Many people use std::uint8_t because it offers a perceived safety of really being 8 bits.
However, std::uint8_t is optional and doesn't exist on platforms where a byte is wider than 8 bits, so it is no more portable than:
#include <climits>
static_assert(CHAR_BIT == 8); // ... and use unsigned char or char as a byte type
For a more portable 8-bit arithmetic type, there are std::uint_fast8_t and std::uint_fast8_t, which are guaranteed to exist but may be wider than 8 bits.
Note that std::uint8_t, std::uint_least8_t, and std::uint_fast8_t may all be promoted to int, just like unsigned char.
See also: uint8_t vs unsigned char, What platforms have something other than 8-bit char?
std::bitset<8>This is the furthest from "byte" type.

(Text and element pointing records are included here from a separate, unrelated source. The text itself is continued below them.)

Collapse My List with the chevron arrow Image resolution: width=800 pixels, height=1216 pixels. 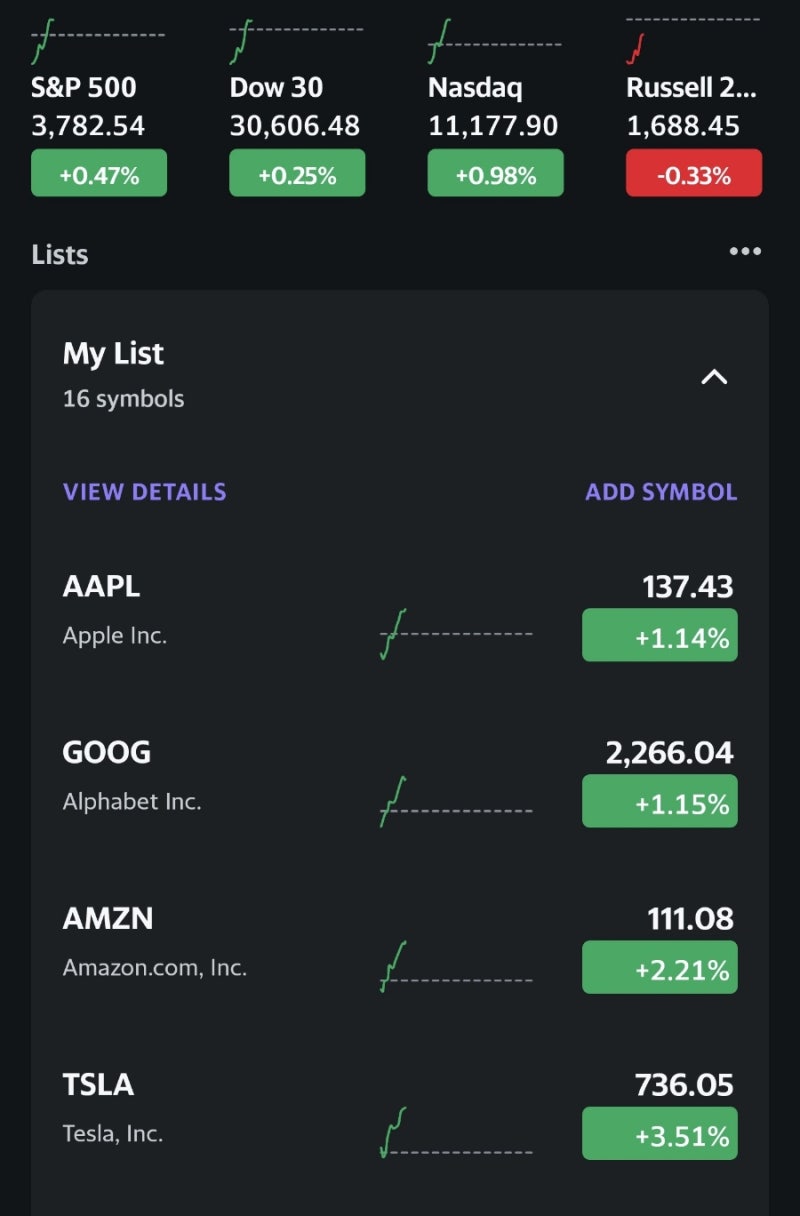click(714, 377)
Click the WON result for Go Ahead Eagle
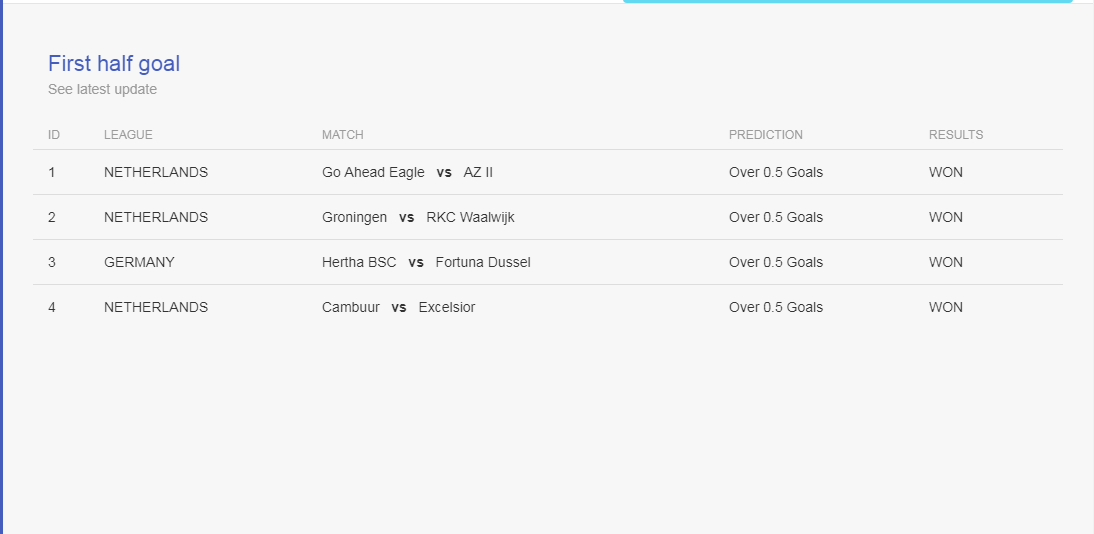 (945, 172)
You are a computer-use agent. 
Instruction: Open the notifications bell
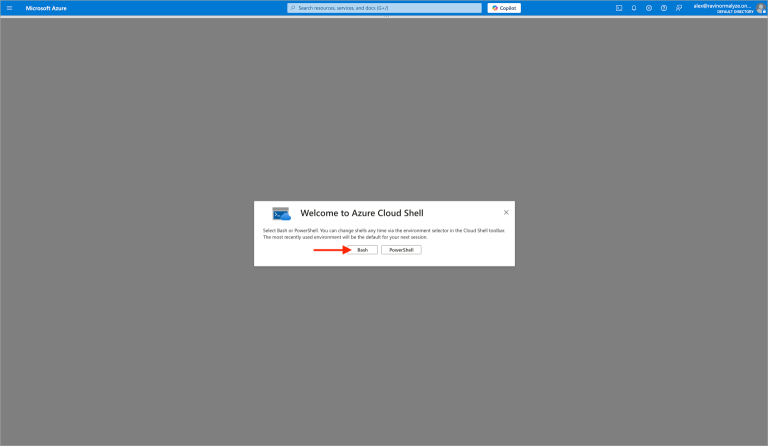coord(634,8)
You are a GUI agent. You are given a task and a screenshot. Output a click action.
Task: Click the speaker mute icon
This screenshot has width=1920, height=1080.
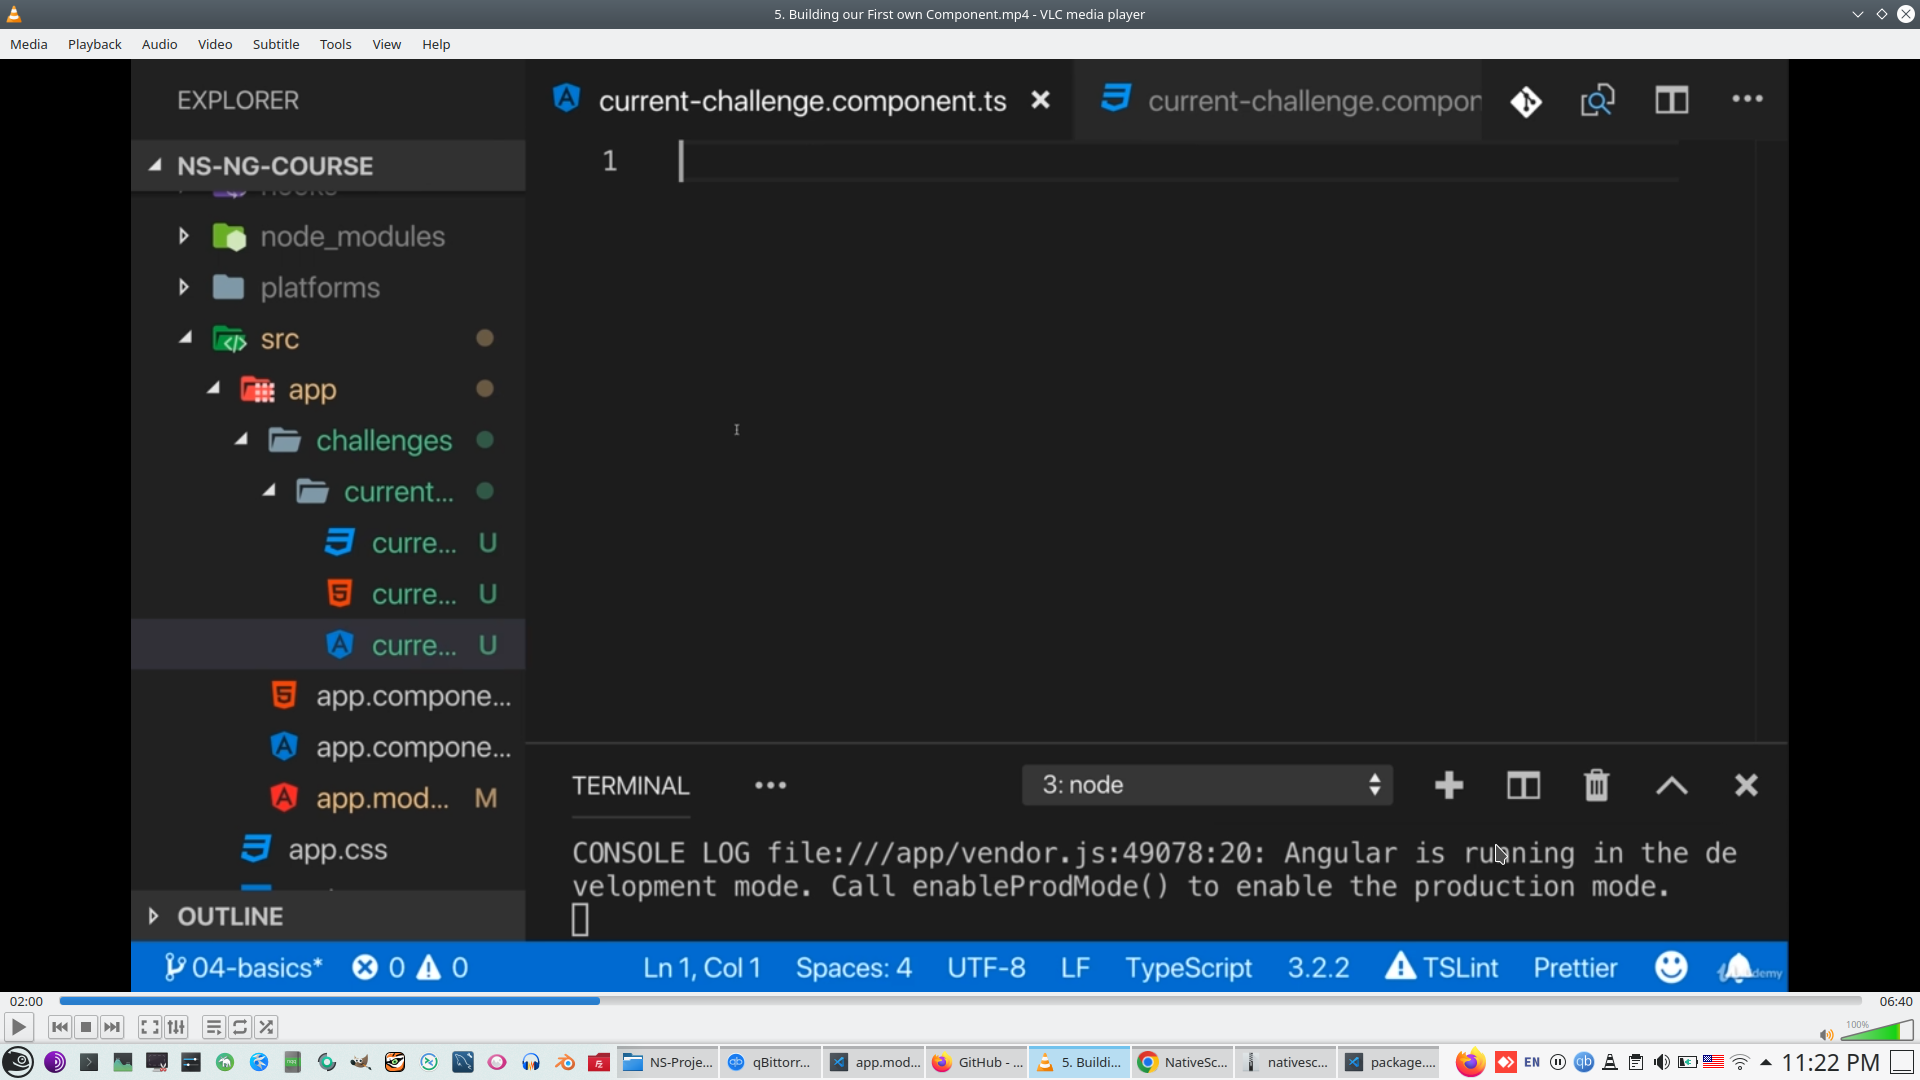(1826, 1035)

It models sequence of bits, or a set of numbers depending on perspective.
A std:bitset<8> is at least as large as int in most implementations, so it isn't even 8 bits large. Only use this type for what the name says: a set of bits. It is not a byte.
std::byte is the only type which models a byte, nothing more, nothing less. It should be preferred as a byte type whenever possible.
All other types are either missing crucial properties or have a fundamentally different purpose than being a byte.
std::byte and ordinary character types| Section | Affected Types | Special Properties |
|---|---|---|
| [intro.object] p3 | unsigned char[], std::byte[] |
array provides storage for objects placed inside |
| [intro.object] p13 | unsigned char[], std::byte[] |
array implicitly creates objects inside when its lifetime begins |
| [basic.life] p6.4 | cv char*, cv unsigned char*, and cv std::byte* |
static_cast of pointers to objects outside lifetime is allowed |
| [basic.indet] | unsigned ordinary character types, std::byte |
indeterminate results allowed when initializating and assigning |
| [basic.types.general] p2 | char[], unsigned char[], std::byte[] |
trivially copyable objects can have their value transferred via an array |
| [basic.lval] p11.3 | char, unsigned char, std::byte |
relaxed strict aliasing |
| [expr.new] p16 | char[], unsigned char[], std::byte[] |
stricter alignment in a new-expression |
| [bit.cast] p2 | unsigned ordinary character types, std::byte |
indeterminate results allowed for std::bit_cast |
Note: it's unclear what unsigned ordinary character type actually means. See Editorial Issue 5070.